Wednesday, September 13, 2017 1:00 am
Voting panel vice chair dismissive of criticism
HOLLY RAMER | Associated Press
MANCHESTER, N.H. – The vice chairman of President Donald Trump's commission on election fraud Tuesday dismissed criticism the panel is bent on voter suppression, saying there's a “high possibility” it will make no recommendations when it finishes its work, and even if it does, it can't force states to adopt them.
Trump created the Presidential Advisory Commission on Election Integrity in May to investigate his unsubstantiated claims that millions of people voted illegally in 2016. Democrats have blasted the commission as a biased panel determined to curtail voting rights, and they ramped up their criticism ahead of and during the group's daylong meeting in New Hampshire.
California Secretary of State Alex Padilla said some voters have canceled their registrations or been hesitant to register since learning the group has asked state governments to provide data on individual voters.
“Their voting suppression impact has already begun,” he said on a press call organized by the Democratic National Committee.
The commission in June requested any records considered public by states, including driver's license numbers and partial Social Security numbers. No state is sending all of the information sought, and 14 are denying the request.
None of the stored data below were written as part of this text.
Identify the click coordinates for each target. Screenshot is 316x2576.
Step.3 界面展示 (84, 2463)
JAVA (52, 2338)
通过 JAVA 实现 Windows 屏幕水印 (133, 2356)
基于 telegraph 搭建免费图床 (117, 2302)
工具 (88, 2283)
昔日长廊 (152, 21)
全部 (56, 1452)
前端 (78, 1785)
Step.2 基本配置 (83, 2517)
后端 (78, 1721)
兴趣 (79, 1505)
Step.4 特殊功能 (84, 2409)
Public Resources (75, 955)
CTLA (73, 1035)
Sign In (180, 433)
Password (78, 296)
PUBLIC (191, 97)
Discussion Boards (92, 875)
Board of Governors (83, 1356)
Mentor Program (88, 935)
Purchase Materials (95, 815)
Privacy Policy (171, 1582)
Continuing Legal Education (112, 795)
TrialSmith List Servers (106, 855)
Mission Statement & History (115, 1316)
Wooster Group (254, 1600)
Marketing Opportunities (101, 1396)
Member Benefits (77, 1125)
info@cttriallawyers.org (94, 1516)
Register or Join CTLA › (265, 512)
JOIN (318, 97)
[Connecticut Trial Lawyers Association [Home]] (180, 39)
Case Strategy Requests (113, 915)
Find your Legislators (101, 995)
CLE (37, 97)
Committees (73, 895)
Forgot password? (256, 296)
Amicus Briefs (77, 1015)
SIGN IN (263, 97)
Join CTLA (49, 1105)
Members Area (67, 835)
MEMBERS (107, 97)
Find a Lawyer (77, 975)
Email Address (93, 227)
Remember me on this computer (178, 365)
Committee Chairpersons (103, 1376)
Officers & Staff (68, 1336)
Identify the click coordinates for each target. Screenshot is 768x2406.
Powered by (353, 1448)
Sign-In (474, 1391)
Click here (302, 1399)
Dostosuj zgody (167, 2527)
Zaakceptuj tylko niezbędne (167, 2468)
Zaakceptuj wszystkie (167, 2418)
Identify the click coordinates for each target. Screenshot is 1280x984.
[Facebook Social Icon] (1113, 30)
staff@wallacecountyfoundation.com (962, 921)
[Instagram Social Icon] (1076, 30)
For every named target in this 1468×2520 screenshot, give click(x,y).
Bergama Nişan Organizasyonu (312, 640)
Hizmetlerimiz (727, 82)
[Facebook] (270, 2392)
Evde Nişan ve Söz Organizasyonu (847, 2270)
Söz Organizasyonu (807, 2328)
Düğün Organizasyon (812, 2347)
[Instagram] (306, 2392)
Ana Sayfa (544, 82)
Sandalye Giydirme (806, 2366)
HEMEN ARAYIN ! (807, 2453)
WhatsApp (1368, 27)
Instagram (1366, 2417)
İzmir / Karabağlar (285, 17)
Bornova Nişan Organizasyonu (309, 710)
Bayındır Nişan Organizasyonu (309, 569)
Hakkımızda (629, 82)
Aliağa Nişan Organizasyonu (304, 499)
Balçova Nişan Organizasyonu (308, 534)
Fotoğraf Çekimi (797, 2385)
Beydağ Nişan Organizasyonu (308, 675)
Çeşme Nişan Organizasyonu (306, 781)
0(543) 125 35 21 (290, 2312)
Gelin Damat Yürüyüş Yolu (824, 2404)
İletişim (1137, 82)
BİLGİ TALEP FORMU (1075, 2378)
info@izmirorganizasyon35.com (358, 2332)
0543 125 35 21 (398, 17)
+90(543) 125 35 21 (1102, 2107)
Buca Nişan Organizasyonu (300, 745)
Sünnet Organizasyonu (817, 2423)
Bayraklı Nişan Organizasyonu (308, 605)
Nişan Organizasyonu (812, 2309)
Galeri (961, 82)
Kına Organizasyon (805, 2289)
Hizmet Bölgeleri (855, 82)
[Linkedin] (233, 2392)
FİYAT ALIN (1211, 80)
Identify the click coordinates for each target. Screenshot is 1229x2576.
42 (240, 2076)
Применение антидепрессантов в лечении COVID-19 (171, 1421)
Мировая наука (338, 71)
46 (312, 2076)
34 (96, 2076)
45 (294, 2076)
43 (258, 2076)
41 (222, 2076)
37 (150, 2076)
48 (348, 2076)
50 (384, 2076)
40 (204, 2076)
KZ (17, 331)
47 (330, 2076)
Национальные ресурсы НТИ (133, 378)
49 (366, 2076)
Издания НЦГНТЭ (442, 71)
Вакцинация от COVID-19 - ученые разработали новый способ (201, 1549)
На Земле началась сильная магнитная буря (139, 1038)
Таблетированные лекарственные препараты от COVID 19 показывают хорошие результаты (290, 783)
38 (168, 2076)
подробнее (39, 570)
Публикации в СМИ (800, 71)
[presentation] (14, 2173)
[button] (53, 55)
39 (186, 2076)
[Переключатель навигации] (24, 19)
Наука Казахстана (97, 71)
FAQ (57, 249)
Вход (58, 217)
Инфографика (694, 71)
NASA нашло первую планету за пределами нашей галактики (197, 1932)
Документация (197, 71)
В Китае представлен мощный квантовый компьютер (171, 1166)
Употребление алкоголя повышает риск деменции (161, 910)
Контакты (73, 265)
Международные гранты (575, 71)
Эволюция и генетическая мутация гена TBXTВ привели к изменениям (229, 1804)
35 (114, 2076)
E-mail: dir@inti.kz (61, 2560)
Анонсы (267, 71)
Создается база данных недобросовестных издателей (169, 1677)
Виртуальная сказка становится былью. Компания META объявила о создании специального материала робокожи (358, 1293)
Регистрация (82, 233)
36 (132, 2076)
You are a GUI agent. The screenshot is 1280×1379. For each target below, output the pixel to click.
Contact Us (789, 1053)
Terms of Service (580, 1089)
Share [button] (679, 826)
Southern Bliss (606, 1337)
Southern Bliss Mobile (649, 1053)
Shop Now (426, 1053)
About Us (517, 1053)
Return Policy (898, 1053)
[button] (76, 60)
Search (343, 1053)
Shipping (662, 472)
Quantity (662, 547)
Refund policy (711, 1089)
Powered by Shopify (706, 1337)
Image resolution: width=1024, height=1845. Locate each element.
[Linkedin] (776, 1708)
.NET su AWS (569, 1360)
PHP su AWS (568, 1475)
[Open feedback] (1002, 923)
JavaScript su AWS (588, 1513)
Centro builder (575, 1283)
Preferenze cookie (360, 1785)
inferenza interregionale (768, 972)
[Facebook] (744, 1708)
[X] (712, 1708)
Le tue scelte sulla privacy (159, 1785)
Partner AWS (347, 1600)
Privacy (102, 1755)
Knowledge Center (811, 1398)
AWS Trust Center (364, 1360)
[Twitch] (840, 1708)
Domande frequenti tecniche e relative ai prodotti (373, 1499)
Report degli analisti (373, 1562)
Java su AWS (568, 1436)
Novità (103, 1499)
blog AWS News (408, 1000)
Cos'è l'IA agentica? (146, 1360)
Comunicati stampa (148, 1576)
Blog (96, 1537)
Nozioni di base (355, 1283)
There was no mention of the data request during the commission's meeting, which included presentations about historical election turnout data, electronic voting systems and issues affecting public confidence in elections. But speaking to reporters afterward, Kobach emphasized that states are only being asked to send already-public information and called the Democrats' criticism about voter suppression “bizarre.”
“The claim goes something like this, the commission will meet, then they'll recommend things like photo ID or some other election security measure, then the states will adopt them. There's your leap in logic. The commission does not have the ability to do a Jedi mind trick on a state legislature and force them to adopt anything,” said Kobach, the Republican secretary of state in Kansas.
“All the commission is doing is collecting data, it may make recommendations or I think at this point there's a high possibility the commission makes no recommendations and they just say here's the data, states do with it what you want.”
Privacy advocates have raised concerns about the information being collected in one central place, though the commission has said the detailed data will not be made public and will be destroyed when the commission is done with it.
Kobach said 20 states have sent data so far. He said the commission hopes to use it to investigate possible cases of people voting in multiple states but said that will depend on how much information it gets.